### TASK PROMPT
In the material below, the required lines run from the one containing "Click the Build" through the one containing "Select the FIT CANADA 2014 - 2020 row". Copy those lines exactly, ends included, and nothing else.

### INPUT RECORDS
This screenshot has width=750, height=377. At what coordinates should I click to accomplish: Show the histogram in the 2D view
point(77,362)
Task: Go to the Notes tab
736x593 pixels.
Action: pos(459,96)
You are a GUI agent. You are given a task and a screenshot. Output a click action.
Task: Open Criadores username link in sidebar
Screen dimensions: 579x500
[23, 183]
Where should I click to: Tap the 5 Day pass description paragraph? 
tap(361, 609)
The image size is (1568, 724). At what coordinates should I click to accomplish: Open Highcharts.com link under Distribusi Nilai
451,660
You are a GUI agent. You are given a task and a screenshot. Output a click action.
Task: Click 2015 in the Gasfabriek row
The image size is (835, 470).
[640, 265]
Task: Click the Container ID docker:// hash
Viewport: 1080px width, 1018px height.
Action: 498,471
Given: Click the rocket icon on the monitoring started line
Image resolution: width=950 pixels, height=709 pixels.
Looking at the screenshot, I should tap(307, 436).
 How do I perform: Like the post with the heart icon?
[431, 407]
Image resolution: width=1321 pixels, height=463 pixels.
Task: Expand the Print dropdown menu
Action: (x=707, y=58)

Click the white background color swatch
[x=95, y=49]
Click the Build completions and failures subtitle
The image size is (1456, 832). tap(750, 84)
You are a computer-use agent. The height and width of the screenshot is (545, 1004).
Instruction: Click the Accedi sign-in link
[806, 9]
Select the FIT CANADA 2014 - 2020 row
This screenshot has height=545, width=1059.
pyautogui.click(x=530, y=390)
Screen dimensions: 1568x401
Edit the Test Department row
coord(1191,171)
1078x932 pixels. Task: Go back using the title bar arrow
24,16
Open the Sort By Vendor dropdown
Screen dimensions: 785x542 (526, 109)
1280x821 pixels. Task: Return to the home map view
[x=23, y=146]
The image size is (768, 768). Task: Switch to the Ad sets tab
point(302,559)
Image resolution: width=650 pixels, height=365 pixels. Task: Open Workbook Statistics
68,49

### SOLVED EXERCISE
Click the Build completions and failures subtitle
The image size is (1456, 832). tap(750, 84)
You are a computer-use agent. The height and width of the screenshot is (545, 1004).
Instruction: Click the Accedi sign-in link
[806, 9]
Select the FIT CANADA 2014 - 2020 row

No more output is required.